Collected data entries:
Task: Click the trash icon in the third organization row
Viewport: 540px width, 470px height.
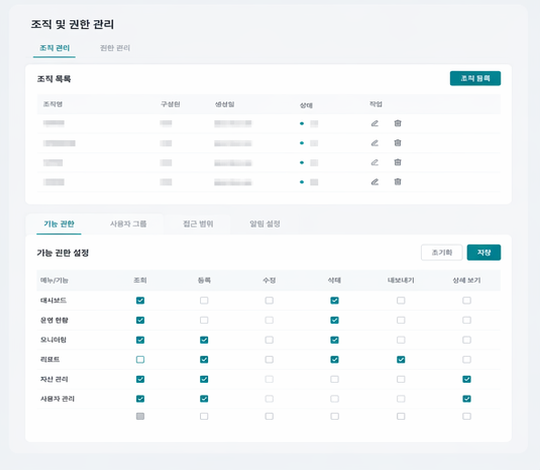Action: (398, 162)
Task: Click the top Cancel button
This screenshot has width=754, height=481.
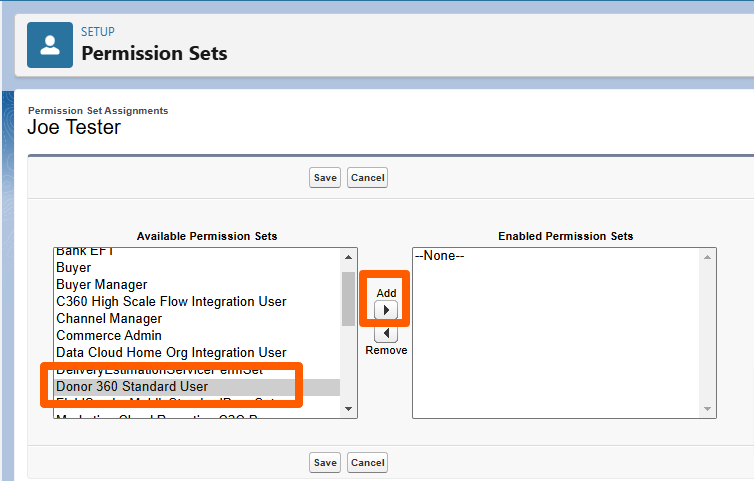Action: tap(367, 177)
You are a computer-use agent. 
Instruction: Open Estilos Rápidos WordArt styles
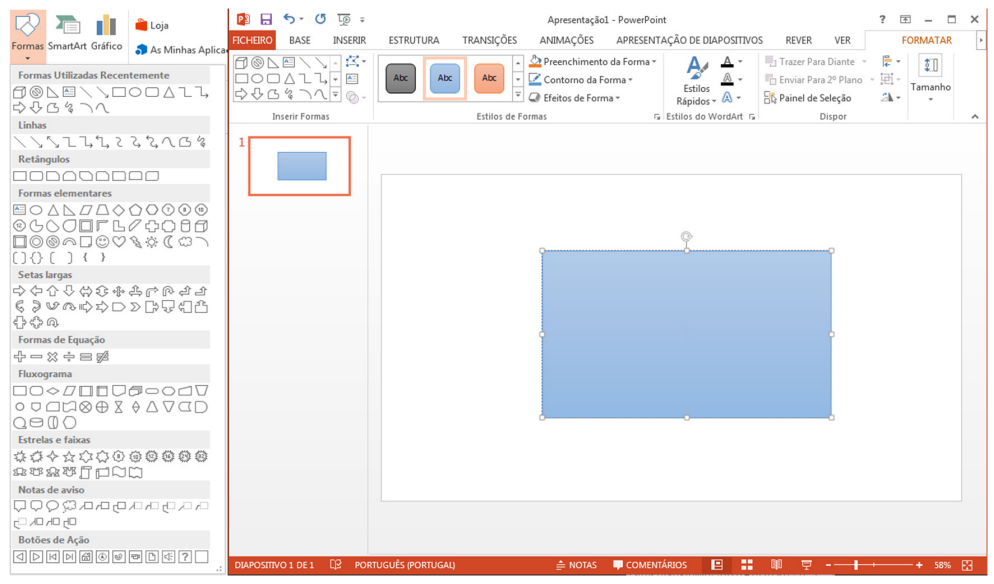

**Assigned task**
With the pictures left out, copy exactly the lines from the line holding "Task: Click the top Cancel button" through the final line of the records, including both.

**Solution for this task**
Task: Click the top Cancel button
This screenshot has width=754, height=481.
Action: tap(367, 177)
You are a computer-use agent. 
Instruction: Open Estilos Rápidos WordArt styles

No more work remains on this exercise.